## 1. Measuring information theory quantities for discrete time series

This notebook is the first in a series of notebooks that aims in demonstrate how to use the "InfoPy" packege to compute information theory quantities such as entropy, mutual information and transfer entropy. We will begin by using the methods to compute IT quatities for discrete variables (or time series).

The series of notebooks are divided as:

1. Application of "InfoPy" to discrete variables;
2. Application of "InfoPy" to continuous variables using kernel density estimation methods;
3. Application of "InfoPy" to continuous variables using KSG estimator (still not available);

In [11]:
##########################################################################
# Importing packages
##########################################################################
import numpy             as np 
import matplotlib.pyplot as plt

##########################################################################
# Plots configuration
##########################################################################
#plt.xkcd()

### A brief review on information theory

Before we proper get hands-on on using "InfoPy" let's review the basic concepts of information theory (IT), namely the entropy, mutual information, and transfer entropy.

#### Entropy

In a straightfoward definition the entropy $H(X)$ quantifies the amount of uncertainty associated to a given random variable $X$, and it is the average of another quantity called information content $h(x_i)$. Note that $h(x_i)$ is a measure of uncertainty (or surprisal as we will see further) associated to a single outcome of $X$, here denoted by $x_i$. 

But, how can we properly define $h(x_i)$? Intuitivelly, one could associate the amount of unecertainty of an outcome $x_i$ to the inverse of its probability $p(x_i)$, i.e., the rare the event is the more information one gets by observing it (or more surprised the observer gets, which is why it is also called surprisal).
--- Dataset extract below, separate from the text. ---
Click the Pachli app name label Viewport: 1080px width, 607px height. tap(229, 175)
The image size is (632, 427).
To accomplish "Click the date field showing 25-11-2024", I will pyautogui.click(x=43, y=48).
However, this definition carries a few problems, for example, for $p(x_i)\rightarrow 0$, the surprisal would go toward infinity $h(x_i)\rightarrow \infty$. In order to satisfy the following properties:

1. $H(X)$ is continuous;
2. $H(X)$ increases monotonically with the number of outcomes $n$: $\{p(x_1), \dots, p(x_n) \}$;
3. $H(X)$ is additive $H(XY) = H(X)+H(Y)$.

We define the surprisal as:

$h(x_i) = \log_{b}\left(\frac{1}{p(x_i)}\right)$,

Consequently, the entropy of $X$ in given by:

$H(X) = -\sum_{i} p(x_i)\log_{b} p(x_i) $.

Using this definition the maximum amount of uncertainty of a random variable occurs when all its outcomes are equaly probable (picture yourself trying to guess which outcome will result from tossing a fair dice of $1000$ faces let's say, hard isn't it? But let's say that the dice is biased towards even numbers greather than $500$ it starts to get easier to guess!). For $n$ equaly probable outcomes, we have: $p(x_1) = ... = p(x_n) = 1/n$, therefore:

$H(X) = \log_{b}(n)$.

It is easy to see from the equation above that $H(X)$ satsfies conditions (1), and (2). On the equations above if the base of the logarithm $b=2$, the entropy is defined in __bits__ (for $b = e$, in __nats__). Let's apply exponential of $2$ on both sides of the equation above:

$n = 2^{H(X)}$,

for $H(X) = 1$ bit, we get $n = 2$, therefore $1$ bit is the amount of information necessary to choose between two equaly probable outcomes.

#### Joint entropy



The entropy can be computed for two or more random variables, in this case it is computed using the joint probability distribution of those random variables. For example for two variables $X$, and $Y$, the joint entropy is:

$H(X,Y) = -\sum_{i} p(x_i, y_i)\log_{b} p(x_i, y_i) $.

#### Conditional entropy

Another relevant entropy we should define is the conditional entropy:

$H(X|Y) = -\sum_{i} p(x_i|y_i)\log_{b} p(x_i|y_i) $.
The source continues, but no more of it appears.